_Task instructions_:
Answer these questions about the graphene oxide excerpt:
(a) What two factors does the title say affect the properties of graphene oxide?
(b) Which campus of the University of KwaZulu-Natal is listed?
(c) What P. O. Box number is given for the Department of Applied Chemistry?

_Document excerpt_:
Effect of graphite/sodium nitrate ratio and reaction time on the physicochemical properties of graphene oxide

1.
School Chemistry and Physics, University of KwaZulu-Natal, Westville Campus, Private BagX 54001, Durban, 4000, South Africa;
2.
Department of Applied Chemistry, University of Johannesburg, P. O. Box 17011, Doornfontein, Johannesburg, 2028, South Africa

摘要

摘要: 通过改变石墨/硝酸钠配比和反应时间，合成出氧化石墨烯（GO），探讨最佳的石墨/硝酸钠配比、反应时间来获得氧含量最高的GO以及氧含量对GO的物理化学性质的影响。采用TEM、SEM、AFM、XRD、Raman、FTIR、TGA、UV-vis等仪器对样品进行表征。增加硝酸钠用量，能提高GO的氧含量、比表面积、孔体积和孔径，但降低结晶度。不同反应时间对氧含量无明显影响。随着氧含量的增加，物理化学性质如层间距和缺陷强度增加，而热稳定性降低。不同的石墨/硝酸钠配比和反应时间能改变GO的物理化学性质如氧含量、结晶度、热稳定性和整体形貌。

_Collected data_:

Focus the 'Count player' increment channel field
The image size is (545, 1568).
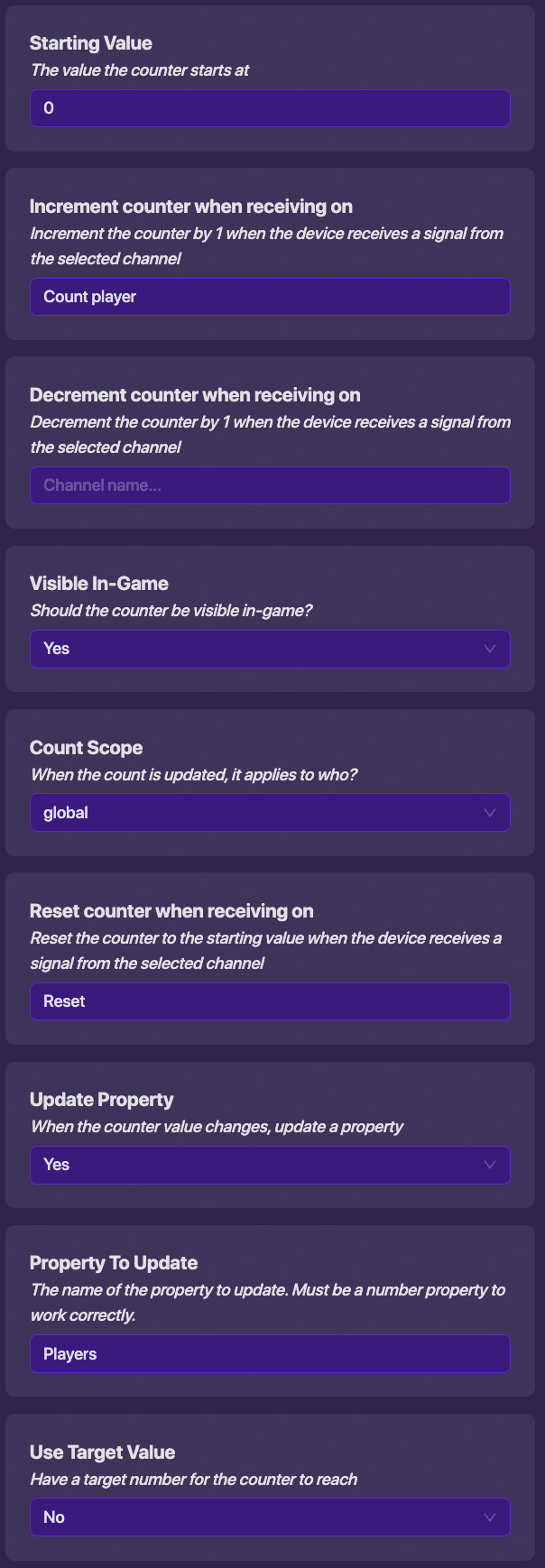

_Response to the task_:
(a) The graphite/sodium nitrate ratio and reaction time
(b) Westville Campus
(c) 17011